El bostoniano izquierdo se resistía con todas sus fuerzas, rechazando el pie de don Alfonso. Lo había decidido la noche anterior: nunca más lo forzarían a trabajar. Ya no permitiría que lo obligaran a hundirse en los charcos inmundos, ni que lo hicieran chocar descuidadamente contra los muebles de la oficina, llenándolo de arrugas y raspones. «Se acabó», se dijo, en la lengua que sólo entienden los zapatos de categoría.
Por mucho tiempo soportó dócilmente todos los castigos propios de su oficio, sin embargo, lo de ayer fue desmedido. Una cosa era pisar sobre el chicle de algún chiquillo carente de modales, pero deslizar su cuerpo sobre los desechos de un can desvergonzado, ¡eso ya era demasiado!
Si pudiera llorar, lo haría. Más que por él, sentía lástima por su diestro compañero de andanzas. «Pobrecillo, es tan sumiso. Se ha resignado por completo a trepar por escaleras desgastadas, a recibir pisotones en el transporte público, a que lo limpien poco y de mala gana. ¡Qué tragedia!», reflexiona diariamente mientras yace sobre la fría zapatera.

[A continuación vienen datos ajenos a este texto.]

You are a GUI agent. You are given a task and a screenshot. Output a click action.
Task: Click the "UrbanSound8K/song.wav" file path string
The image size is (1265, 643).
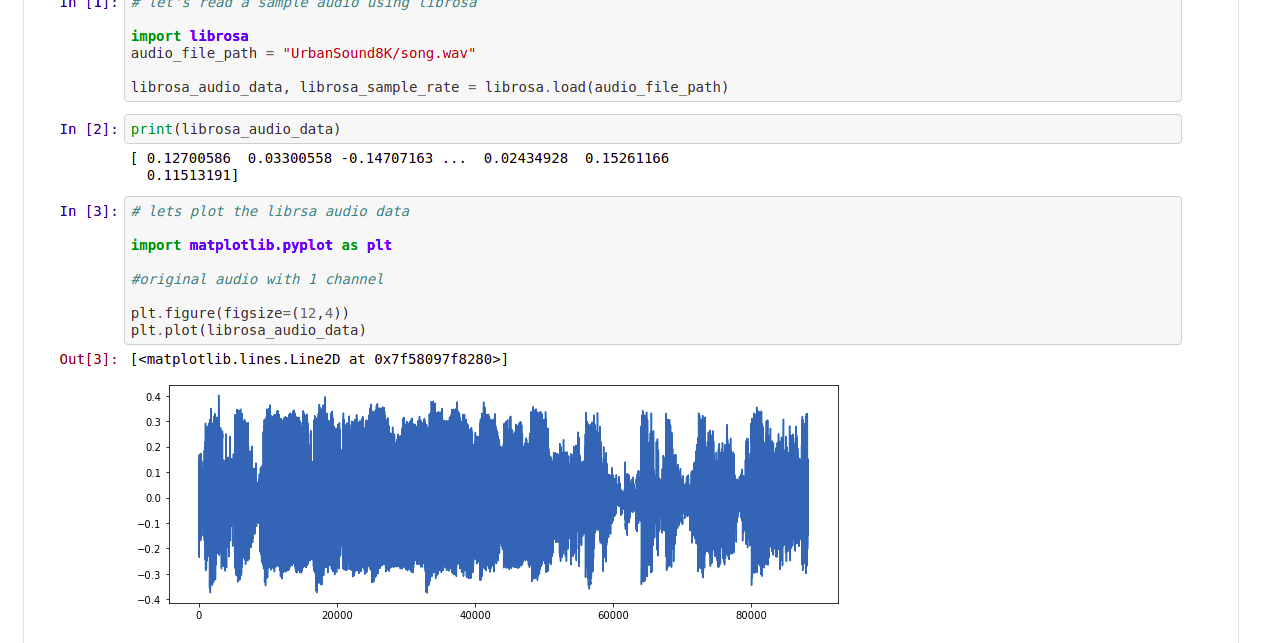[x=379, y=53]
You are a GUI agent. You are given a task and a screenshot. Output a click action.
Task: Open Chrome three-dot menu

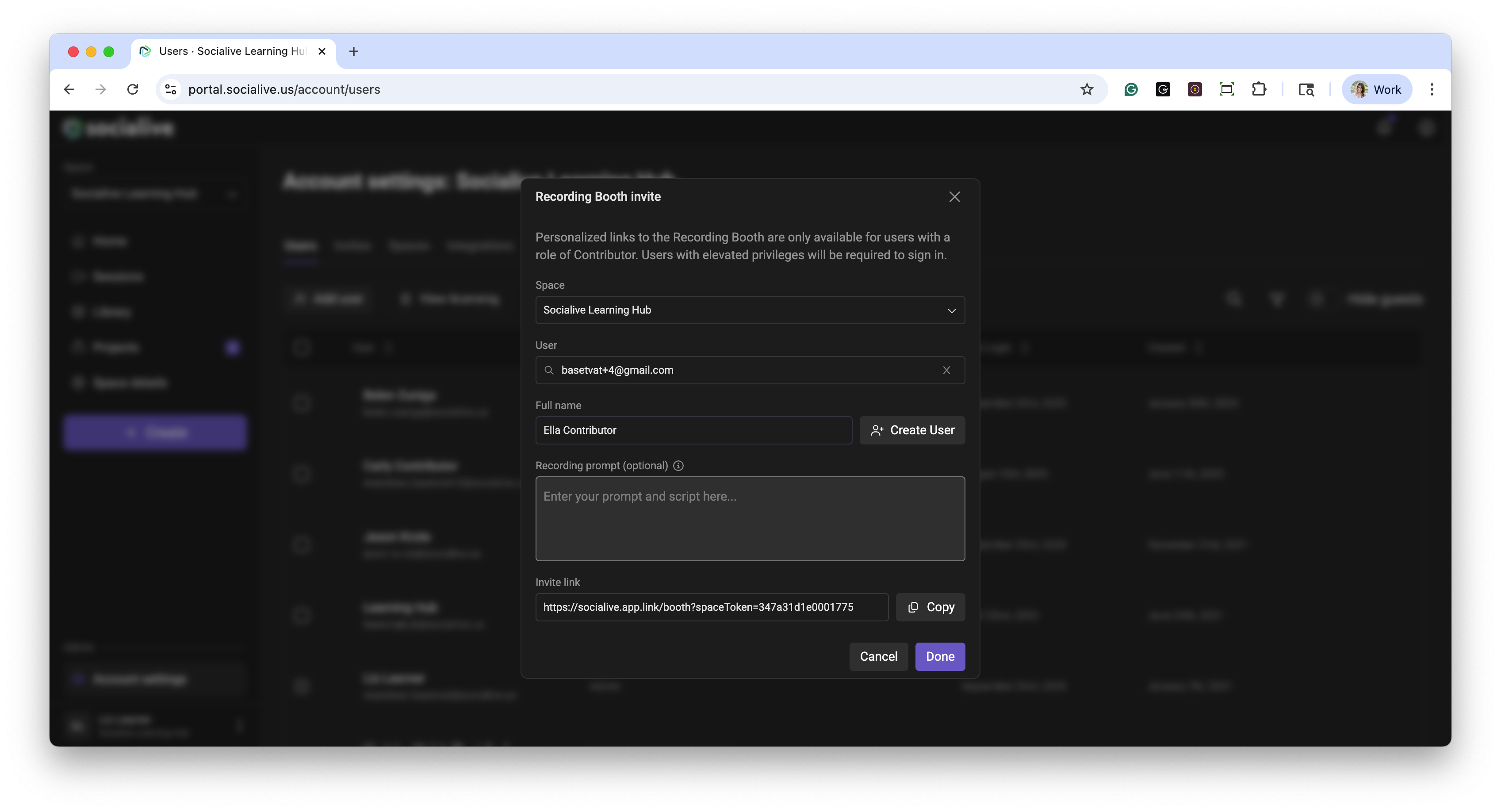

Qué diferentes eran aquellos meses cuando permanecía en el cómodo aparador de la zapatería. Protegido de la intemperie, con la piel perfectamente lustrada, reposando sobre un suave tapiz y en la grata compañía de lo mejor de la sociedad andariega. La nostalgia le afloja las agujetas.
Don Alfonso sigue intentando meter el pie en aquel desconsiderado rebelde, mientras observa el reloj de pared, desesperado. De repente, tiene una revelación. Se dirige al armario, hurga en uno de los cajones y saca un pequeño objeto, un calzador, lo toma y lo blande como si fuera un arma, quizás lo sea.
El cadáver del bostoniano izquierdo es arrastrado por la ciudad. Los pasos de don Alfonso se escuchan lentos y pesados, fuera de ritmo, parece que cojea.
Vicente Javier Varas Bucio, 11 de octubre de 2014.